Beispieleinstellungen des Beatmungsgerätes:

PEEP 5mbar, ASB 15mbar, FiO2 nach SpO2 titrieren (Ziel: 95%)

 

kardiales Lungenödem:

durch die Herzinsuffizienz sammelt sich Flüssigkeit in der Lunge an. Die verbleibende Lungenoberfläche reicht nicht aus, um den Körper mit Sauerstoff zu versorgen. NIV Beatmung soll möglichst viele Lungenbereiche an der Beatmung beteiligen – der PEEP öffnet Atelektasen. Weiterhin kann durch den PEEP der intrathorakale Druck gesteigert werden. Der venöse Rückstrom zum Herz sinkt, das rechte Herz wird entlastet und kann effizienter arbeiten.

Beispieleinstellungen des Beatmungsgerätes:

PEEP 10mbar, ASB 5-10mbar, FiO2 nach SpO2 titrieren (Ziel >95%)

 

Cave:

  • die vorgestellten Anwendungsbeispiele treten selten isoliert auf, die Beatmungseinstellungen müssen immer individuell an die Bedürfnisse des Patienten angepasst werden
  • Agitierte Patienten benötigen unter Umständen tiefere Sedierung, Ketamin kann hier bei lange erhaltenen Schutzreflexen und Atemantrieb geeignet sein
  • NIV Beatmung hat geräteabhängig einen hohen O2-Verbrauch, insbesondere Im Rettungsdienst und auf Transporten muss dieser Aspekt eingeplant werden

 

 

 

Quellen:

https://emcrit.org/emcrit/niv/

 

Autor: Martin Fandler

I like EM, critical care, prehospital EM, medical education and #FOAMed too.

2 Kommentare zu „Nichtinvasive Beatmung / NIV“

  1. Guten Abend!
    Einmal vorweg- ich finde Eure Seite mit den Beiträgen sehr gut, ziemlich hilfreich und wahnsinnig interessant.
    Zu dem Video mit NIV würden mir als Kontraindikationen noch Lungenfibrose und Lungenemphysem einfallen, wenn mich nicht alles täuscht.
    Lieben Gruß
    Carolin

    1. Hi Carolin!

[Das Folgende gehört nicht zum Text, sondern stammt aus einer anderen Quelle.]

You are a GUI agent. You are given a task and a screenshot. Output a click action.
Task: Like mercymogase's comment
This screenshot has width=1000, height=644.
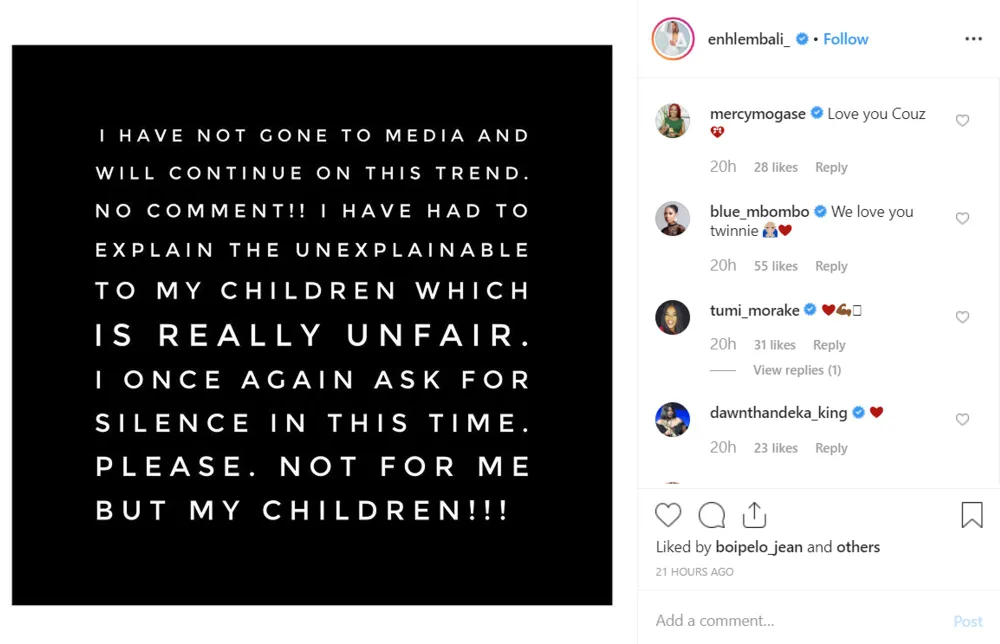(x=962, y=121)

Vielen Dank!
      Eine absolute Kontraindikation sind beide Erkrankungen meines Wissens nach nicht. Viele Patienten mit COPD haben ein begeitendes Lungenemphysem – hier ist eine NIV-Beatmung oft deutlich lungenprotektiver als invasive Beatmung via Tubus (wenn dies noch möglich ist) und vermeidet eventuell lange Beatmungs- und prolongierte Weaningphasen.
      Auch bei Lungenfibrose fällt mir in der Akutsituation mit respiratorischer Insuffizienz kein harter Grund gegen NIV ein. Vor welcher Komplikation hast du Sorgen, wenn du diese Patienten mit NIV beatmest?